The first step in troubleshooting an HTTP server error is the 5xx Server Error message the failure generated. For many of the most common server errors, the code doesn't help much in hunting down the source of the problem. Fortunately, a handful of causes accounts for the bulk of 500 (generic), 503 (unavailable), and 520 (unknown) server-error messages.
When a server generates an error code in response to a request, there are a finite number of possible causes. The problem is that too often the HTTP error code doesn't provide much of a clue about the error's origin. A restart or some other short-term fix may get you running again, but some errors defy a quick solution. These are the most likely sources of server-error glitches whose causes aren't readily apparent: 500 (generic), 503 (unavailable), and 520 (unknown error).
W3Schools.com provides a complete list of HTTP status messages along with a brief description of each; 5xx server error messages and descriptions are shown below.
Of the many HTTP server error codes, the three that are most difficult to troubleshoot are 500 (generic), 503 (unavailable), and 520 (unknown error). Source: W3Schools.com
Getting to the Bottom of a '500 Internal Server Error' Message
About.com's Tim Fisher identifies the three most common causes of the generic 500 Internal Server Error alert:
- Permission errors caused by a file or folder lacking appropriate access rights. The incorrect permission is most often associated with a PHP or CGI script. The standard setting for such scripts is 0775 (-rwxr-xr-x).

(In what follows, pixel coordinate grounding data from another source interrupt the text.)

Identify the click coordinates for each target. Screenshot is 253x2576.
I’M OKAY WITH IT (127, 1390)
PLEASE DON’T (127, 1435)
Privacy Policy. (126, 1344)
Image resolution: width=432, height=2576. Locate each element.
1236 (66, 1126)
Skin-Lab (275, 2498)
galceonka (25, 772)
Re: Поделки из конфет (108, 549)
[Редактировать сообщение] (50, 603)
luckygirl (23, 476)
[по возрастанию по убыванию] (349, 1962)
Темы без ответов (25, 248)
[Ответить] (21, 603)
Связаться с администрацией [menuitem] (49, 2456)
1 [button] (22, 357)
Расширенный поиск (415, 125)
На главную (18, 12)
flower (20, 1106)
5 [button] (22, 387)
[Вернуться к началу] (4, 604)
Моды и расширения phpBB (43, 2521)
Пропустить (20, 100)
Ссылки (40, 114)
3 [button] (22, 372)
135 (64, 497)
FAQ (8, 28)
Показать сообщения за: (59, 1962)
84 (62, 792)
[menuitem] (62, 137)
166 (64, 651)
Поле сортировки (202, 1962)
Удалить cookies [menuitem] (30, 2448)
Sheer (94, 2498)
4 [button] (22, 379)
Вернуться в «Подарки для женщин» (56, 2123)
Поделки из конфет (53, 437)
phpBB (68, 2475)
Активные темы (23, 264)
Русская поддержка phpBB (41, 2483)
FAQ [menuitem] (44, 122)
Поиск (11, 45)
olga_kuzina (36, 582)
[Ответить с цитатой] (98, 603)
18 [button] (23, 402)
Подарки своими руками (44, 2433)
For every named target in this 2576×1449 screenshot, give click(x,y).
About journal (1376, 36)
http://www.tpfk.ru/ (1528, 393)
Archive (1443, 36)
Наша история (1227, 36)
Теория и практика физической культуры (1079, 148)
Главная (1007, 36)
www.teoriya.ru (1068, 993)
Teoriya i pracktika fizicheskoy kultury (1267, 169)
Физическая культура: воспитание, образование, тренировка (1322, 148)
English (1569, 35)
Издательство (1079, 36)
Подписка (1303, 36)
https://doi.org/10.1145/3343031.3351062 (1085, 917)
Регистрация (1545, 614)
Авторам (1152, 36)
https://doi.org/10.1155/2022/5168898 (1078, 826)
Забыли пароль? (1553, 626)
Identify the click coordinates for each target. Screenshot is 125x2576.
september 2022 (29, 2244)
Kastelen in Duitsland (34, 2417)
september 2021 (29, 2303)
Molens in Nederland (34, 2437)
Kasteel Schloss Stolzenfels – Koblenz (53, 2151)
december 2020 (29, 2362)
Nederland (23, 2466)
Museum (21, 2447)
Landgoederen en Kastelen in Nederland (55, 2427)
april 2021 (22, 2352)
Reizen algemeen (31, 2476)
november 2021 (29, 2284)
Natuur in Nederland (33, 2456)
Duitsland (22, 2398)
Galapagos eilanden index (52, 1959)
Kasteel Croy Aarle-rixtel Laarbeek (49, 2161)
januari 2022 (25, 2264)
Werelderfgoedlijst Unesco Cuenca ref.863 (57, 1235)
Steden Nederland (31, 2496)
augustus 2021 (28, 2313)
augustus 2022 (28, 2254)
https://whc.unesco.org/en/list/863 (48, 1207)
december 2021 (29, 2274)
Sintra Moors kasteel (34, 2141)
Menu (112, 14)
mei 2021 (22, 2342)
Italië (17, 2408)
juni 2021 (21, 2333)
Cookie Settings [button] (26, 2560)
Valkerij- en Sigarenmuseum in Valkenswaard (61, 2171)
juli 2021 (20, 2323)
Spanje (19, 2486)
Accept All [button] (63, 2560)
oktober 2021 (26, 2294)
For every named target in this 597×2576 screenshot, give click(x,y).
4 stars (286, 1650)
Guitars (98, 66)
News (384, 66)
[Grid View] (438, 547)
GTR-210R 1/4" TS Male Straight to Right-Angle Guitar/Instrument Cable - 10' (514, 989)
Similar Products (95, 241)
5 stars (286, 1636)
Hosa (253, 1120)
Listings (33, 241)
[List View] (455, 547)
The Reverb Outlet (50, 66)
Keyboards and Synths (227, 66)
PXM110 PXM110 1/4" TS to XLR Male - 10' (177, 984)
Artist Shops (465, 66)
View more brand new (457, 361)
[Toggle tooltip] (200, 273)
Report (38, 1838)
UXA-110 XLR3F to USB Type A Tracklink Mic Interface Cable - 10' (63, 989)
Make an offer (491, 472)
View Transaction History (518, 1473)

- PHP timeouts when attempting to connect to external resources. These can usually be addressed by adjusting the timeout rules or improving the script's error handling.
- A .htaccess coding error.
Servers running Microsoft Internet Information Service generate more specific error codes. The Microsoft Support site provides a complete list of these supplemental codes, which are listed below.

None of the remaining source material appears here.